Son tropisme pour les artistes européens s’explique aussi par des prix plus abordables que ceux de leurs homologues anglo-saxons. « Il y a tellement de jeunes artistes qui demandent déjà 12 000-15 000 dollars [8 300-10 300 euros]. Je préfère les acheter quand ils valent 8 000 dollars. Mais il faut que je fasse attention à ne pas être séduit par les prix bas », déclare-t-il, ajoutant : « C’était plus facile d’être collectionneur autrefois, il n’y avait pas de pression. Aujourd’hui, il y a une compétition. Les gens veulent des retours sur investissement. Je déteste les galeries qui disent : achetez maintenant, dans une semaine ça aura triplé ! » Les tics et les tocs du marché, les listes d’attente ou les contrats de revente le laissent indifférent. « D’une certaine façon, je suis sur les listes d’attente, mais je n’ai pas pris de ticket au comptoir, ironise-t-il. Quant aux contrats, c’est n’importe quoi. Quand je vends, il m’arrive d’appeler les galeries, mais parfois non et alors elles s’énervent. Les gens ne pensent plus à l’art mais au contrôle. Certains galeristes ont la grosse tête et se prennent pour les milliardaires à qui ils vendent ! » On l’aura compris, l’homme, plutôt susceptible, n’a pas la langue dans sa poche.« Il est d’une sensibilité extrême. On peut se fâcher avec lui », admet Gabrielle Maubrie.
Dans la grande tradition du mécénat américain, Blake Byrne a offert en 2004, pour son soixante-dixième anniversaire, cent vingt-trois pièces de sa collection au Museum of Contemporary Art (MoCA) de Los Angeles. Le bréviaire des soixante-dix-huit créateurs comporte des poids lourds comme Andy Warhol, Claes Oldenburg, Joseph Kosuth, Thomas Hirschhorn, Gabriel Orozco, Sigmar Polke, Martin Kippenberger ou John Baldessari.
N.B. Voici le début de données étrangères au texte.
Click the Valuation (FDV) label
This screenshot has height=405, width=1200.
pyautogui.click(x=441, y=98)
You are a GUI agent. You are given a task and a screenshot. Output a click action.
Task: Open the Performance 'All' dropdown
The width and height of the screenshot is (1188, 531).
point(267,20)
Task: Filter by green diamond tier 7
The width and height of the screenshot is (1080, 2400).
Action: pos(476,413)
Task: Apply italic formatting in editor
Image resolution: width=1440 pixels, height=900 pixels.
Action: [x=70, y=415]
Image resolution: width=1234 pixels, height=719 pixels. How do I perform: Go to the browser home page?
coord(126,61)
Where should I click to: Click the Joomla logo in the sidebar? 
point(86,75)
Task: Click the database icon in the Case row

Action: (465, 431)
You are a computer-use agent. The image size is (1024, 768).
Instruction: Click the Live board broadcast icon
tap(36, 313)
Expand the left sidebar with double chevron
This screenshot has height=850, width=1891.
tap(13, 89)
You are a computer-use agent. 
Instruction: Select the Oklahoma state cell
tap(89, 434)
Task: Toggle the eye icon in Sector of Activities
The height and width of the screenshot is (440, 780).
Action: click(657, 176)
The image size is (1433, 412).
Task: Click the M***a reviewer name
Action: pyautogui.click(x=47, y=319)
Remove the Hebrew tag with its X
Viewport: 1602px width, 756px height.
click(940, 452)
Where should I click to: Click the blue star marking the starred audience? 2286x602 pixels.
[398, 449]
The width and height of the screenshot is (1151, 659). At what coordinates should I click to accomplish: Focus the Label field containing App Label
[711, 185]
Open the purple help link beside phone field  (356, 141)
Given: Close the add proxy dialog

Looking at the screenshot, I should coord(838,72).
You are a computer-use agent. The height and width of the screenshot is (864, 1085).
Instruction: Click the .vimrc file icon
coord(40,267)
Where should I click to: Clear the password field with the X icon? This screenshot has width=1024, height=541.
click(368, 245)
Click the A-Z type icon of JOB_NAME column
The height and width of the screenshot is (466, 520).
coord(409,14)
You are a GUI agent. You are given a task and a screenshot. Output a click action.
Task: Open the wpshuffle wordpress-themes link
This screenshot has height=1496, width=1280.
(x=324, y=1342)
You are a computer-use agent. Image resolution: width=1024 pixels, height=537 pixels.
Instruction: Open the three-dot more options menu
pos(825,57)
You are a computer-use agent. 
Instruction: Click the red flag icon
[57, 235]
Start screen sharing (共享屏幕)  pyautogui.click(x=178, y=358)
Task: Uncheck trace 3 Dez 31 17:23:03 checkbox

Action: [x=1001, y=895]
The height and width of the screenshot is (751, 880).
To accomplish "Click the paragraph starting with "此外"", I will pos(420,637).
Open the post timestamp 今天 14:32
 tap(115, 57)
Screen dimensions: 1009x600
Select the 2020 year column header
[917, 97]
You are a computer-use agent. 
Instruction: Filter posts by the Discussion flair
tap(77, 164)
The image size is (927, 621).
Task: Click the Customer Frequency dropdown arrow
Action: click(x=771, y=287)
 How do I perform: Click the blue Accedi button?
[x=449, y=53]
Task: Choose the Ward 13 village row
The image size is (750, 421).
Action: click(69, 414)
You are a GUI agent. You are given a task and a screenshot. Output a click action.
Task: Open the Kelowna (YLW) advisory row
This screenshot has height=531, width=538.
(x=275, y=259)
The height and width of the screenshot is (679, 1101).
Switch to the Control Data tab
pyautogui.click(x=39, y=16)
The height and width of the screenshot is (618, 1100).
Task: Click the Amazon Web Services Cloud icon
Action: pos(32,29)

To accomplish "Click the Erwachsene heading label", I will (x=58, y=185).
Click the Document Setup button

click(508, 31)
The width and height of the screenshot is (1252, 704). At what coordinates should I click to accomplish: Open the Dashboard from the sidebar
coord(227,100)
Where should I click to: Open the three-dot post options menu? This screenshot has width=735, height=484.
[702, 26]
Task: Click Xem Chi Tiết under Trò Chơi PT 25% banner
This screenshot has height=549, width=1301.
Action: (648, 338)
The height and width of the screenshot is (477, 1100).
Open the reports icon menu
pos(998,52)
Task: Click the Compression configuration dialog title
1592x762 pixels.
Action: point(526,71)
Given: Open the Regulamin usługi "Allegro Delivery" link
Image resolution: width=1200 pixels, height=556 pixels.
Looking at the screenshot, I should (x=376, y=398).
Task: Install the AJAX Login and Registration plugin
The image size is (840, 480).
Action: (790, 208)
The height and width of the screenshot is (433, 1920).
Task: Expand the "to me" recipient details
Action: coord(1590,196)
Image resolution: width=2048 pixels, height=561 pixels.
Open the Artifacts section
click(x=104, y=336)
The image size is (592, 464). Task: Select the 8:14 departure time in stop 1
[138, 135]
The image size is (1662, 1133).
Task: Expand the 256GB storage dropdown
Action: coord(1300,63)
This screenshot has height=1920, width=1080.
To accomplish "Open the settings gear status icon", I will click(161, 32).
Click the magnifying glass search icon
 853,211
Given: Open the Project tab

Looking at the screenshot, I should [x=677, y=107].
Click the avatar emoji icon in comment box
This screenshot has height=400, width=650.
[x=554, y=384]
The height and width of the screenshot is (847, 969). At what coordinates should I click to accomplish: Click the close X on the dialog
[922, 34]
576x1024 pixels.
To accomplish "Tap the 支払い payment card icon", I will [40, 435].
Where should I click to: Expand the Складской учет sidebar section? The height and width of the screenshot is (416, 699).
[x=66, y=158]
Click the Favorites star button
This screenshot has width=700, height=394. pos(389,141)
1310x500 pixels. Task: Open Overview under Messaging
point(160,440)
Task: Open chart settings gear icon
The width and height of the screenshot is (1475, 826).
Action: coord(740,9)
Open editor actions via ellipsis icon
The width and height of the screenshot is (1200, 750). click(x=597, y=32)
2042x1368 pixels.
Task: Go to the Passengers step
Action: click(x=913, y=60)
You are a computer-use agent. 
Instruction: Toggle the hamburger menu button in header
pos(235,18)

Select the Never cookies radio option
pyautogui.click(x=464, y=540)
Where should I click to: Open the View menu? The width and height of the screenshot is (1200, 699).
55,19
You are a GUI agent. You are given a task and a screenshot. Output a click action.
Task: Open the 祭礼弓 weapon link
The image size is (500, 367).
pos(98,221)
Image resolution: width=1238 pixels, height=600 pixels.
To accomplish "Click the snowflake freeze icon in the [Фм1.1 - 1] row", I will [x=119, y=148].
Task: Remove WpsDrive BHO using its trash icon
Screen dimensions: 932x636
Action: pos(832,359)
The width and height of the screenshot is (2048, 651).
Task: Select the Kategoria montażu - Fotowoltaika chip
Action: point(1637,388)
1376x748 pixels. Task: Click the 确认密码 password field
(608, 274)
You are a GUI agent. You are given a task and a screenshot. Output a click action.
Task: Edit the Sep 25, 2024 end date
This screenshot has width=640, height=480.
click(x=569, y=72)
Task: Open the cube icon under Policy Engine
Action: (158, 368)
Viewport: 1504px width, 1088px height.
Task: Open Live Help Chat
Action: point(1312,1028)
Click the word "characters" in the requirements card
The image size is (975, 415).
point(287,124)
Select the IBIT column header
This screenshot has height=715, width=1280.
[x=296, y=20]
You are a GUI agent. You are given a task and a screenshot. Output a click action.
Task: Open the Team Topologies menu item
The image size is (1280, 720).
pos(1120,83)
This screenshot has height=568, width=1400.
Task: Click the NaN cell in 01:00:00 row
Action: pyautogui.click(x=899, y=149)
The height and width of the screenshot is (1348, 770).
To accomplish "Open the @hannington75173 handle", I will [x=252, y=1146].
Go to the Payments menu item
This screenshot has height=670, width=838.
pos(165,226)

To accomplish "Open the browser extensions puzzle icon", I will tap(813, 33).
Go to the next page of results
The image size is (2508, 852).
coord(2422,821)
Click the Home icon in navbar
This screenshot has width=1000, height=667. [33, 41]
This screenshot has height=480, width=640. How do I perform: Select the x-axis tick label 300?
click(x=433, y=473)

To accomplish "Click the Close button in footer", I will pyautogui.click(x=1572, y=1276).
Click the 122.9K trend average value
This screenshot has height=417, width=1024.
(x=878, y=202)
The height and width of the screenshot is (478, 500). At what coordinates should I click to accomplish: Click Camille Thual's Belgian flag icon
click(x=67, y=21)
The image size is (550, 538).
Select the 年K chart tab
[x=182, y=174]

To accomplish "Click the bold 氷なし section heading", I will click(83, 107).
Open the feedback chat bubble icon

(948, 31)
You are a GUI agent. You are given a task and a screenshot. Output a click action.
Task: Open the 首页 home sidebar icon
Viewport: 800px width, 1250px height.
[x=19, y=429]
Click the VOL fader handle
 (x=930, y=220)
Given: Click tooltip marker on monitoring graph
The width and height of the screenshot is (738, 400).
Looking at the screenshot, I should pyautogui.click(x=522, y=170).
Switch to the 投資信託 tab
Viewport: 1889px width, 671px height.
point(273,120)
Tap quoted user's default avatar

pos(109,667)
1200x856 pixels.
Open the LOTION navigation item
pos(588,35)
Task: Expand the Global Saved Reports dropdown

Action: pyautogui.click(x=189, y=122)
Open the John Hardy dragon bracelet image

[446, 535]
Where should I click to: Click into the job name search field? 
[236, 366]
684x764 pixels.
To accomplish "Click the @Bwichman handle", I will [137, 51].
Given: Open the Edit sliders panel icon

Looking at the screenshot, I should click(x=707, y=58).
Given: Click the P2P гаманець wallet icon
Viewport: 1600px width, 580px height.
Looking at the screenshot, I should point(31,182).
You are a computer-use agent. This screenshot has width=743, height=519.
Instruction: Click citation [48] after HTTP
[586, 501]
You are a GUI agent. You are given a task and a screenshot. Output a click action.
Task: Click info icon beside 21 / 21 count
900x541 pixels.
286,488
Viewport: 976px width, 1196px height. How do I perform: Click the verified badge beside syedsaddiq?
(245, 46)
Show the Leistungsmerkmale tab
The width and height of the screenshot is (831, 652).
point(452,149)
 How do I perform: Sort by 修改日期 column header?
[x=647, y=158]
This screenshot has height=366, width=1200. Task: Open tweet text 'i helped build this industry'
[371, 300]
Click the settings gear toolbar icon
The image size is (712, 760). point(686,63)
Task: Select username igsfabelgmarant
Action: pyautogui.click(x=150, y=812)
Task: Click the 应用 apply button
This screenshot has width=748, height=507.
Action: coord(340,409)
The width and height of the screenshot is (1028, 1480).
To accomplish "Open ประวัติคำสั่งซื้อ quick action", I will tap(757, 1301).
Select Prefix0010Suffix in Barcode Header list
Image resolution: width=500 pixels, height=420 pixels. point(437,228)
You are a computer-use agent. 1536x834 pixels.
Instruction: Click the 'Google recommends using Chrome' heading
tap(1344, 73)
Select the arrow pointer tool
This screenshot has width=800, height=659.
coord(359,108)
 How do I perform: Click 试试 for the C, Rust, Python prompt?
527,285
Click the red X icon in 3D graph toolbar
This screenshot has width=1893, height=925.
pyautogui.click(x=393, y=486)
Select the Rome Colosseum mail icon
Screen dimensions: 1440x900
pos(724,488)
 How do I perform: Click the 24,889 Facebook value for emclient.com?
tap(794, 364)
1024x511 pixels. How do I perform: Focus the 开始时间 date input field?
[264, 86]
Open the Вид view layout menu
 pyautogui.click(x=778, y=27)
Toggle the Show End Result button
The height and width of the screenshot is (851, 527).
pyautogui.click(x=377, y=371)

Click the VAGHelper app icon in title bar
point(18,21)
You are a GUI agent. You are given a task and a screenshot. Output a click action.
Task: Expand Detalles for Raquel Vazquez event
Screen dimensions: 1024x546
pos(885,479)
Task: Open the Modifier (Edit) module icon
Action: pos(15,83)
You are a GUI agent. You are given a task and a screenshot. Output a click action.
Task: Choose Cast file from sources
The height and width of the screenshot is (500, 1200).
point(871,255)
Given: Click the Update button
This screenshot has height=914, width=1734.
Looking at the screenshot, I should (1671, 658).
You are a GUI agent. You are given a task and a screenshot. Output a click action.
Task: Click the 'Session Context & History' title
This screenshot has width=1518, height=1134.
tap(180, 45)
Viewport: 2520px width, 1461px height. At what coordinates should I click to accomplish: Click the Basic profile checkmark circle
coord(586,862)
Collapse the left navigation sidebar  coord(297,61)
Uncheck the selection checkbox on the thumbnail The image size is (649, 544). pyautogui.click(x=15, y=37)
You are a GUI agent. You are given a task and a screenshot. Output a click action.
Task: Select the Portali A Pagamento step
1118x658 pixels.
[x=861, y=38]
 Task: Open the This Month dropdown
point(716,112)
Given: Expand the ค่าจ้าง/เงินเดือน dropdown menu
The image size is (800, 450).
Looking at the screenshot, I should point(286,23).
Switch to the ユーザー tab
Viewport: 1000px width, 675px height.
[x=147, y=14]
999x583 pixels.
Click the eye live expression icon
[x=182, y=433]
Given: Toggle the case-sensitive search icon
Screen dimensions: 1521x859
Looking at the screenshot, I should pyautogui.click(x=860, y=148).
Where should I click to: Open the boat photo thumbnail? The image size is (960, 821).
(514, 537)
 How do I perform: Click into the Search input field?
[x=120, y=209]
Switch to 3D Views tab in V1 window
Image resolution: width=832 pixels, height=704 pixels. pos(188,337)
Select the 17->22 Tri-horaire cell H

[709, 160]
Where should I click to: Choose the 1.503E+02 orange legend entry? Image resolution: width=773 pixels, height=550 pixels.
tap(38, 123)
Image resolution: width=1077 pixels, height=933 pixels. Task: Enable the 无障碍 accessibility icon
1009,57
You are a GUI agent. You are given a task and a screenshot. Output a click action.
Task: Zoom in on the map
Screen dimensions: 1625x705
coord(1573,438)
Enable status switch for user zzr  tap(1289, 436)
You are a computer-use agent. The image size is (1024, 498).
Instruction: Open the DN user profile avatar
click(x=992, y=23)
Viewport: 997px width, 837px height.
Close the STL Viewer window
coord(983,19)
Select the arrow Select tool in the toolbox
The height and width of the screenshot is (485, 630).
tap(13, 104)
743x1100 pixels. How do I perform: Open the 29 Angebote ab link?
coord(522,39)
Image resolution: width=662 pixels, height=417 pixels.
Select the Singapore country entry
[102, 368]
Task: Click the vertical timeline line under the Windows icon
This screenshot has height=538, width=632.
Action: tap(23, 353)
Au printemps, il a aussi donné trente-sept pièces au Nasher Museum of Art de la Duke University (Durham, Caroline du Nord), dont il est un ancien élève, notamment un portfolio d’Ed Ruscha, des photographies de Dieter Appelt et de Rudolf Schwarzkogler. « Ce n’est pas une question de mettre au mur, mais que cela serve de document de travail », indique-t-il.
Quant à sa relation privilégiée avec la France, elle date de l’époque où il effectue son service militaire à côté d’Orléans. Trente-huit ans plus tard, il possède un appartement avec vue sur la Seine dans le sixième arrondissement parisien, où il passe douze à quatorze semaines par an. Et l’art français dans tout ça ? Son escarcelle comprend Annette Messager et Jacques Villeglé – dont les œuvres figurent dans le noyau donné au MoCA –, Daniel Buren et Christian Boltanski, Philippe Mayaux, Frédérique Loutz, Laurent Grasso ou Audrey Nervi. « Il se sent tellement intégré en France que lorsque je lui dis qu’il est dommage qu’il n’y ait pas plus d’artistes français dans les musées américains, il répond : “C’est de notre faute”, en parlant comme un Français », remarque la collectionneuse Florence Guerlain, qui l’avait sollicité pour le jury du Prix du dessin contemporain. Blake Byrne fréquente toutefois peu les collectionneurs français, auxquels il reproche de ne pas savoir faire partager leurs idées. « Les Français ne savent pas “marketer” leur art. Or aujourd’hui les gens achètent avec leurs oreilles et non avec leurs yeux. Regardez le Turner Prize qui promeut ses artistes comme si c’étaient des gagnants. En France, on ne le fait pas », regrette l’intéressé, en précisant avoir apprécié sa participation cette année au jury du prix Marcel-Duchamp.
Son faible pour la France pourrait-il se muer en philanthropie ? « Blake est un homme généreux. Je conseillerai aux conservateurs français de le choyer, glisse Jack Tilton. Si un collectionneur voit qu’on est prêt à s’occuper avec soin de ce qu’il a collectionné, il donne. Je suis sûr que Blake peut donner aux musées français, s’ils sont prêts à en prendre soin. » À bon entendeur...

Blake Byrne en dates

1935 Naissance à Columbus, Ohio. 1988 Premiers achats à la Foire de Bâle. 2004 Don au MoCA de Los Angeles. 2007 Nouveau don au Nasher Museum of Art, Duke University (Durham, Caroline du Nord) ; participation aux jurys du Prix du dessin contemporain de la Fondation Daniel et Florence Guerlain, et du prix Marcel-Duchamp.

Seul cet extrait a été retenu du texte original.